The source of the problem isn’t a matter of consensus, either. The 2014 Quantitative Criminology study summarizes a key finding this way: "When police officers are acutely aware that their behavior is being monitored ... and when officers tell civilians that the cameras are recording their behavior, everyone behaves better." Recent cases make clear, however, that "better behavior" is a vague standard, and there is no guarantee that it will shape officers' conduct in a particular way. Implying otherwise shifts no small part of the burden onto citizens; in the wake of her death, it was suggested that the dash-cam footage captured during the traffic stop demonstrated that Sandra Bland was responsible for escalating the confrontation with the arresting officer by doing things like refusing to put out her cigarette. The presence of the camera didn’t make Sandra Bland “behave better”—but it’s also clear that bad behavior is in the eye of the armed beholder. Ordering Bland out of her car, Texas State Trooper Brian T. Encinia brandished a Taser and screamed, “I’ll light you up,” his own behavior unchecked by the presence of a camera. If one of the solutions produced by body cameras, even inadvertently, is to shift greater responsibility to civilians for police use of force, it may satisfy the client, but it may not satisfy the public.

These are observations, not wholesale judgments. Police advocates for body cameras have different goals than concerned citizens do. The problem is that this technology, for good or ill, is developed and manufactured in the context of the extraordinary public-private partnerships between law enforcement agencies and independent businesses.

In other words, while the citizens of America are involved in an apparent referendum over the police-industrial complex, that complex continues to shape industry around itself—and around the political needs of its officers.


Whether this is a problem that has a solution is not entirely clear. Still dragging that dirty ice-cream goblet around, I left the expo floor wondering what it would mean for the public to be the client. What if body cameras were built and used according to the specifications of the Department of Justice? Maybe that would make a difference; maybe not. Even if a better product did result, there’s no guarantee that it would be uniformly adopted. Public concern, for example, has grown about the quality of the data that law enforcement agencies (voluntarily) submit to the Federal Bureau of Investigation about use of force incidents.

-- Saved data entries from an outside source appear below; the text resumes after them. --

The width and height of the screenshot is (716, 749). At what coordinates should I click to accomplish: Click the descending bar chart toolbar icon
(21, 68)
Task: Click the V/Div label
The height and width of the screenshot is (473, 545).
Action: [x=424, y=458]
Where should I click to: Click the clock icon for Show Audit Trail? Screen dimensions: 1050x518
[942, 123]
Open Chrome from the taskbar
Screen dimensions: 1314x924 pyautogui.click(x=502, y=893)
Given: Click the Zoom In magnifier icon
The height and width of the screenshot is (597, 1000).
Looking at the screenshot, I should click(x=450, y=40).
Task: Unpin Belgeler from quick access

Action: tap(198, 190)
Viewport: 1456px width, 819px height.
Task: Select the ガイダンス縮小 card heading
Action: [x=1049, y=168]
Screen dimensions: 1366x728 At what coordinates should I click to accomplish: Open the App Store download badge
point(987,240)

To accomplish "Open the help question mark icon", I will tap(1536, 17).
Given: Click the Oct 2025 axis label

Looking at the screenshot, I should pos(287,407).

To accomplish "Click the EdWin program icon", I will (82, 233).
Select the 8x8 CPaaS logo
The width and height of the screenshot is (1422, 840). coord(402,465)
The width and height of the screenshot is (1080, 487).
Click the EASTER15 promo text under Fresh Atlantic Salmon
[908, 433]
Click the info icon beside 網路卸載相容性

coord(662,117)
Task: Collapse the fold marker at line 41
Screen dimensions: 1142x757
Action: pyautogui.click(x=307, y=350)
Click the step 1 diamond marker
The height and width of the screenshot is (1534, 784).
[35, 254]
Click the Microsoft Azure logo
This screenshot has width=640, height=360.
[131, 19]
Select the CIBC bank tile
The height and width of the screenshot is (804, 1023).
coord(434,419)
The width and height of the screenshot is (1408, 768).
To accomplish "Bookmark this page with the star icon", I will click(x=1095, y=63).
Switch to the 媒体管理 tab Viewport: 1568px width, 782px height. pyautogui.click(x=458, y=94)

At the conference, FBI Director James Comey urged law-enforcement executives to consider moving their (still voluntary) data collection to the National Incident-Based Reporting System, a tool designed to capture more comprehensive and more granular data than the Uniform Crime Report does. But, limited by the federated independence of state- and local-level law enforcement agencies, urging is all Comey can do. There is no obvious way—no mandated way, no legally defended way—to ensure that the actors in the police-industrial complex represent the interests of the public. For better or for worse, “the public” isn’t always a meaningful force in a market society.

Months later, the LexisNexis cup, still covered in dried sugar scum, is somewhere in the pile of lifestyle rubble that floats around in the back of my car. The whole problem was that I felt too guilty to throw the thing away, even though carrying it around meant dripping ice cream/root beer sludge all over myself. Maybe no one had thought about that. Or maybe they had, and I just wasn’t the client whose problem they cared to solve.